* _Problem statement_: Restate the data below word for word, keeping each line intact.

(Collected data entries)
== == ==
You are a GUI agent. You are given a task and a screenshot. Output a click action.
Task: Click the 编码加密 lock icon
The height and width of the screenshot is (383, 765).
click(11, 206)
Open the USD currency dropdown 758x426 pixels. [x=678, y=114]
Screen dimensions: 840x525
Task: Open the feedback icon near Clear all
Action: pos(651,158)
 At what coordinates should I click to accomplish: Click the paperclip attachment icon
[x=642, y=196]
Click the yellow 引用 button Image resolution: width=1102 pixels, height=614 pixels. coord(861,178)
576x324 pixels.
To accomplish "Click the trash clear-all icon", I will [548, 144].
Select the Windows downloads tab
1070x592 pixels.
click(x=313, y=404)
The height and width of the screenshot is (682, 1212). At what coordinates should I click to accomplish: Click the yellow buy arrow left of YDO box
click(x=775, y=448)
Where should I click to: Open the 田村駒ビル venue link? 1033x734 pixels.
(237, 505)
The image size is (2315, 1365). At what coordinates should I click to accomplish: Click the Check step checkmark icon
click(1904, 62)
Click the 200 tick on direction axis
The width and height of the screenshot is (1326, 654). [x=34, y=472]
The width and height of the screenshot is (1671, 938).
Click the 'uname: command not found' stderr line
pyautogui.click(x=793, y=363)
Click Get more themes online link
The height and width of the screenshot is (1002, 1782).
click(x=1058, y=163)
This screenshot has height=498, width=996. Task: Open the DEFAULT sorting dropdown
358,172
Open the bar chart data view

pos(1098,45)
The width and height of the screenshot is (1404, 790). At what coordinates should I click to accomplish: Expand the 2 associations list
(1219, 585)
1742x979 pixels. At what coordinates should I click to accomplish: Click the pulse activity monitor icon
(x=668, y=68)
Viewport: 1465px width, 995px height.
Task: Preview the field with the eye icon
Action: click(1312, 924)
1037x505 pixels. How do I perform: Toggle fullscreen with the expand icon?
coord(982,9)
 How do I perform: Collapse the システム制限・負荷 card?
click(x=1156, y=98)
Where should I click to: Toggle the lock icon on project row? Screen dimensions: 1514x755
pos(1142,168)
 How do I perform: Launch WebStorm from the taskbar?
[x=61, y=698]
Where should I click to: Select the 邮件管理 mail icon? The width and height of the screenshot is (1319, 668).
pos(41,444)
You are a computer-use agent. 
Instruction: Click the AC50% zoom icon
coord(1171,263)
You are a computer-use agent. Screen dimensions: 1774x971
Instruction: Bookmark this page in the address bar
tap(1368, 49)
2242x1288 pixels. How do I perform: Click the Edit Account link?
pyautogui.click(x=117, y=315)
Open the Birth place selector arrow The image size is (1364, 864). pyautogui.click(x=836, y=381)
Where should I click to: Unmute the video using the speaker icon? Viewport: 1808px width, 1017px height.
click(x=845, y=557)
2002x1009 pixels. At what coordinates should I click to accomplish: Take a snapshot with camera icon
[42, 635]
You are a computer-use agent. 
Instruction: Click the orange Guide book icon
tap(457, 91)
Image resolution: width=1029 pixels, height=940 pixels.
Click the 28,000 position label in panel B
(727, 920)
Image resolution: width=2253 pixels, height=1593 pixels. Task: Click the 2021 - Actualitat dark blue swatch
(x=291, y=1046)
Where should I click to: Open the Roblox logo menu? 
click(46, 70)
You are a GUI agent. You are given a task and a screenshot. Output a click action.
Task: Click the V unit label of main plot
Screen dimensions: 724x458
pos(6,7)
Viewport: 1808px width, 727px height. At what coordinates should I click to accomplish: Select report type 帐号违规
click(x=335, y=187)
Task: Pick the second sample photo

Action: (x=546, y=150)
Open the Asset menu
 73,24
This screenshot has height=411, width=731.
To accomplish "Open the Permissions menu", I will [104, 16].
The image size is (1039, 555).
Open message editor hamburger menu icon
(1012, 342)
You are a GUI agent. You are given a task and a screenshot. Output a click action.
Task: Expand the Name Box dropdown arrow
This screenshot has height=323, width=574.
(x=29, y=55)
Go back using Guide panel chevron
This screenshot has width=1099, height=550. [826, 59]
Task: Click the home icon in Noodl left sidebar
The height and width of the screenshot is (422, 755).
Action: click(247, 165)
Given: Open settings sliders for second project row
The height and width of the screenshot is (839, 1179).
== == ==
* _Result_:
You are a GUI agent. You are given a task and a screenshot. Output a click action.
Task: Click the 编码加密 lock icon
The height and width of the screenshot is (383, 765).
click(11, 206)
Open the USD currency dropdown 758x426 pixels. [x=678, y=114]
Screen dimensions: 840x525
Task: Open the feedback icon near Clear all
Action: pos(651,158)
 At what coordinates should I click to accomplish: Click the paperclip attachment icon
[x=642, y=196]
Click the yellow 引用 button Image resolution: width=1102 pixels, height=614 pixels. coord(861,178)
576x324 pixels.
To accomplish "Click the trash clear-all icon", I will [548, 144].
Select the Windows downloads tab
1070x592 pixels.
click(x=313, y=404)
The height and width of the screenshot is (682, 1212). At what coordinates should I click to accomplish: Click the yellow buy arrow left of YDO box
click(x=775, y=448)
Where should I click to: Open the 田村駒ビル venue link? 1033x734 pixels.
(237, 505)
The image size is (2315, 1365). At what coordinates should I click to accomplish: Click the Check step checkmark icon
click(1904, 62)
Click the 200 tick on direction axis
The width and height of the screenshot is (1326, 654). [x=34, y=472]
The width and height of the screenshot is (1671, 938).
Click the 'uname: command not found' stderr line
pyautogui.click(x=793, y=363)
Click Get more themes online link
The height and width of the screenshot is (1002, 1782).
click(x=1058, y=163)
This screenshot has height=498, width=996. Task: Open the DEFAULT sorting dropdown
358,172
Open the bar chart data view

pos(1098,45)
The width and height of the screenshot is (1404, 790). At what coordinates should I click to accomplish: Expand the 2 associations list
(1219, 585)
1742x979 pixels. At what coordinates should I click to accomplish: Click the pulse activity monitor icon
(x=668, y=68)
Viewport: 1465px width, 995px height.
Task: Preview the field with the eye icon
Action: click(1312, 924)
1037x505 pixels. How do I perform: Toggle fullscreen with the expand icon?
coord(982,9)
 How do I perform: Collapse the システム制限・負荷 card?
click(x=1156, y=98)
Where should I click to: Toggle the lock icon on project row? Screen dimensions: 1514x755
pos(1142,168)
 How do I perform: Launch WebStorm from the taskbar?
[x=61, y=698]
Where should I click to: Select the 邮件管理 mail icon? The width and height of the screenshot is (1319, 668).
pos(41,444)
You are a computer-use agent. 
Instruction: Click the AC50% zoom icon
coord(1171,263)
You are a computer-use agent. Screen dimensions: 1774x971
Instruction: Bookmark this page in the address bar
tap(1368, 49)
2242x1288 pixels. How do I perform: Click the Edit Account link?
pyautogui.click(x=117, y=315)
Open the Birth place selector arrow The image size is (1364, 864). pyautogui.click(x=836, y=381)
Where should I click to: Unmute the video using the speaker icon? Viewport: 1808px width, 1017px height.
click(x=845, y=557)
2002x1009 pixels. At what coordinates should I click to accomplish: Take a snapshot with camera icon
[42, 635]
You are a computer-use agent. 
Instruction: Click the orange Guide book icon
tap(457, 91)
Image resolution: width=1029 pixels, height=940 pixels.
Click the 28,000 position label in panel B
(727, 920)
Image resolution: width=2253 pixels, height=1593 pixels. Task: Click the 2021 - Actualitat dark blue swatch
(x=291, y=1046)
Where should I click to: Open the Roblox logo menu? 
click(46, 70)
You are a GUI agent. You are given a task and a screenshot. Output a click action.
Task: Click the V unit label of main plot
Screen dimensions: 724x458
pos(6,7)
Viewport: 1808px width, 727px height. At what coordinates should I click to accomplish: Select report type 帐号违规
click(x=335, y=187)
Task: Pick the second sample photo

Action: (x=546, y=150)
Open the Asset menu
 73,24
This screenshot has height=411, width=731.
To accomplish "Open the Permissions menu", I will [104, 16].
The image size is (1039, 555).
Open message editor hamburger menu icon
(1012, 342)
You are a GUI agent. You are given a task and a screenshot. Output a click action.
Task: Expand the Name Box dropdown arrow
This screenshot has height=323, width=574.
(x=29, y=55)
Go back using Guide panel chevron
This screenshot has width=1099, height=550. [826, 59]
Task: Click the home icon in Noodl left sidebar
The height and width of the screenshot is (422, 755).
Action: click(247, 165)
Given: Open settings sliders for second project row
The height and width of the screenshot is (839, 1179).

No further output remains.